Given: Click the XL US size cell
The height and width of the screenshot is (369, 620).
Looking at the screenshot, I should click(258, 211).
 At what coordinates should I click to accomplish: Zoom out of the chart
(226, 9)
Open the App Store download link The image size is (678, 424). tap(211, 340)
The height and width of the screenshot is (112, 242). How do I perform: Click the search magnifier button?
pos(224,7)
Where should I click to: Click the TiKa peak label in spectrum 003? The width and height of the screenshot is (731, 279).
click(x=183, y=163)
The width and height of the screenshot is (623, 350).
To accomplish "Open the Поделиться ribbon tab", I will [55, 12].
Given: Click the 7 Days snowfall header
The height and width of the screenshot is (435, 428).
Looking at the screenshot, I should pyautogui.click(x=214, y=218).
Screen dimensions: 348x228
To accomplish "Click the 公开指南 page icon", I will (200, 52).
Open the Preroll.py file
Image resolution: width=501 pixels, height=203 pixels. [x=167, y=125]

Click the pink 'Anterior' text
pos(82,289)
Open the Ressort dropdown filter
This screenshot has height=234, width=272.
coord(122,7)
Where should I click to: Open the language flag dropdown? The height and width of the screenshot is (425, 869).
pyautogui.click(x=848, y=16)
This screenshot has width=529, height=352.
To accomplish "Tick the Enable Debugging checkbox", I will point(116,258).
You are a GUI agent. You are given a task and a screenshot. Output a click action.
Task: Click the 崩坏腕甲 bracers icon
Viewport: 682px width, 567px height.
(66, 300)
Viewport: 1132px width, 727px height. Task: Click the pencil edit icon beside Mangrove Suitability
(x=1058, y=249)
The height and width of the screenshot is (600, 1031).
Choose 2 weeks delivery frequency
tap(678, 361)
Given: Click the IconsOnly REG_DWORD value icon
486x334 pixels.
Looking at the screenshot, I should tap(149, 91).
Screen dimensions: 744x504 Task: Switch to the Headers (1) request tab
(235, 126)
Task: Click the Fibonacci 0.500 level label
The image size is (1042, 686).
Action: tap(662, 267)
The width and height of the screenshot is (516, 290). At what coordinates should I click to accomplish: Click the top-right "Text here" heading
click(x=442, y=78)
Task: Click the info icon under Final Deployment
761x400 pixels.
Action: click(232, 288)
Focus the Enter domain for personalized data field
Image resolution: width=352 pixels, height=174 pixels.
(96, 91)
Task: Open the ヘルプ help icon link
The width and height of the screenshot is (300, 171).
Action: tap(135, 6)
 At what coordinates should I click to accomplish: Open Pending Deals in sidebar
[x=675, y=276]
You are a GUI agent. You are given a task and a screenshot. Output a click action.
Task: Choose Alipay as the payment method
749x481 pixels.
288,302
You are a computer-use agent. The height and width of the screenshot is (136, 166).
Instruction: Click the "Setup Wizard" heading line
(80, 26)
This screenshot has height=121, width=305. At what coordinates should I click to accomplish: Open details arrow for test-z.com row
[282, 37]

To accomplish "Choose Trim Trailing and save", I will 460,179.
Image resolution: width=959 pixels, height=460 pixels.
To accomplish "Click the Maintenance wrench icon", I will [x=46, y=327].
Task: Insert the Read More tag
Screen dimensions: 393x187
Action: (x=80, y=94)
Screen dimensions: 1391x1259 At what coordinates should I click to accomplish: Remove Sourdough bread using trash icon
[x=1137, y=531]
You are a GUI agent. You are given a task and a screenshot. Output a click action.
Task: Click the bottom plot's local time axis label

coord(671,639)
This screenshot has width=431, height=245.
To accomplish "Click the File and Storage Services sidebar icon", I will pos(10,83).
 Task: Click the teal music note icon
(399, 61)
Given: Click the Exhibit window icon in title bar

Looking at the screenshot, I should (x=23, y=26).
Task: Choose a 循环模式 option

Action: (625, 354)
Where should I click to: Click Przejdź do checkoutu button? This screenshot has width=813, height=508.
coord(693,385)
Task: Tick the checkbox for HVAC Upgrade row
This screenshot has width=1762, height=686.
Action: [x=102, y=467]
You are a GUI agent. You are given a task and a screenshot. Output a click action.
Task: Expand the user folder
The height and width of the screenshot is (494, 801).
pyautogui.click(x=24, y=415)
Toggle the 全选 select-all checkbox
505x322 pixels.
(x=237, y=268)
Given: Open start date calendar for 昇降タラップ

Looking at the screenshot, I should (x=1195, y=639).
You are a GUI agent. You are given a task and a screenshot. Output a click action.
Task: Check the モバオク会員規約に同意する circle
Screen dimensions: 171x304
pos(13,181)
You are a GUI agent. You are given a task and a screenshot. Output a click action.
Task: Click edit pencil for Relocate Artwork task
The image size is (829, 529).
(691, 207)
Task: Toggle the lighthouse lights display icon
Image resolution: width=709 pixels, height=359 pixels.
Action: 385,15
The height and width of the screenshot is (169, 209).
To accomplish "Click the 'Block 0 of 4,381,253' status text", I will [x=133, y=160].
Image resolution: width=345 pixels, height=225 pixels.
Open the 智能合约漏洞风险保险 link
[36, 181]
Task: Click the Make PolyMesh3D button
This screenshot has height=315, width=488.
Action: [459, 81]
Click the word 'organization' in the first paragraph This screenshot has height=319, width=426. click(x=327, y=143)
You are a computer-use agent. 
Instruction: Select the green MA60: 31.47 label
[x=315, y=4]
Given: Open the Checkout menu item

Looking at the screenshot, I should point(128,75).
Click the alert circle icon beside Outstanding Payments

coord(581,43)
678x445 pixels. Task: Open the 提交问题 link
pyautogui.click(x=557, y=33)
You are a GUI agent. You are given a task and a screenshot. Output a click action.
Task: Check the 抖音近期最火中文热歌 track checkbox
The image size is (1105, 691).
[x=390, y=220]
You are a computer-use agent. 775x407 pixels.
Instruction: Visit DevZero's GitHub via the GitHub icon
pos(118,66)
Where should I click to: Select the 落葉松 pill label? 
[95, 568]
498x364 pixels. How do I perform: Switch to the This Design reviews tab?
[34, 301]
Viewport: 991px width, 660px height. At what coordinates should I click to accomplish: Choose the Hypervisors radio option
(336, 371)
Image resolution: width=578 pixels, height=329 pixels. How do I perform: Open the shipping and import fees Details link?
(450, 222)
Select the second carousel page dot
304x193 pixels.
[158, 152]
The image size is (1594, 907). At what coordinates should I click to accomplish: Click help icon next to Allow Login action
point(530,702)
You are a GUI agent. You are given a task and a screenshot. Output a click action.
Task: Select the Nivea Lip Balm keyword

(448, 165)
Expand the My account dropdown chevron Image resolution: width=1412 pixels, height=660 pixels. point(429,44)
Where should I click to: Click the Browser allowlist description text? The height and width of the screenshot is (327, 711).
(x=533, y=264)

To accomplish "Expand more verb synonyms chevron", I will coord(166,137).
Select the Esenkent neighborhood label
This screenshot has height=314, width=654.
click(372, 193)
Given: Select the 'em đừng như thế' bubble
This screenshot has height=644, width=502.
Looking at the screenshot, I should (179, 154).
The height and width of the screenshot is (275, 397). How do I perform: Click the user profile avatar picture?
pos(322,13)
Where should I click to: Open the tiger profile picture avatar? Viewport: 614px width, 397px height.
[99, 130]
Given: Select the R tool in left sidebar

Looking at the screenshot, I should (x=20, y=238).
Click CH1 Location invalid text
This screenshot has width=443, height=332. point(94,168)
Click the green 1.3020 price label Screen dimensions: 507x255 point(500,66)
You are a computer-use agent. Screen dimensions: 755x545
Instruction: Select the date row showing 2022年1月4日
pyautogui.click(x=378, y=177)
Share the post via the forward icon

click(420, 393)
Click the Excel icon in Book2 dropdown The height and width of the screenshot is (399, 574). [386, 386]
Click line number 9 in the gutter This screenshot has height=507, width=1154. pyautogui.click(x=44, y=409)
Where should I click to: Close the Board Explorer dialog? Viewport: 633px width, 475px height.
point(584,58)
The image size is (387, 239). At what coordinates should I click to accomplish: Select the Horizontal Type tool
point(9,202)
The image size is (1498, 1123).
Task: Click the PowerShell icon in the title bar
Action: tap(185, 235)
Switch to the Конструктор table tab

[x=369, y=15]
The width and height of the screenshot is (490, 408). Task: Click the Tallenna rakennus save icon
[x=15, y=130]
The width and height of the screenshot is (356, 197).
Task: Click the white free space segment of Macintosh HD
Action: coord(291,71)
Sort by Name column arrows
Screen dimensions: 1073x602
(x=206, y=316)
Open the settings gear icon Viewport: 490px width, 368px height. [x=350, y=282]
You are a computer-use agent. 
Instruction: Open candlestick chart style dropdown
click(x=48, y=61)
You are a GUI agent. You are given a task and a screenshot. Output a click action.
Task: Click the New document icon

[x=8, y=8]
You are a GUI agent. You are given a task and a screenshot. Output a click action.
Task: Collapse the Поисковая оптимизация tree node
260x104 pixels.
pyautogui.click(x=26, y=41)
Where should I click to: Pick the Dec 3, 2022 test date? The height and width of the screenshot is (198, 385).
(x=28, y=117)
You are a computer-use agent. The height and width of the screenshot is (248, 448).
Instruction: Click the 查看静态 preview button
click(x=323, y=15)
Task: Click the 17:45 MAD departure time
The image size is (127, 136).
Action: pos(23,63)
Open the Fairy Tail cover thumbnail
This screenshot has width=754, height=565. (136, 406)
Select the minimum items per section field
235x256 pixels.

Exercise directions - Give the number of lines in the records above that contain "field", with no other words.

Reply - 2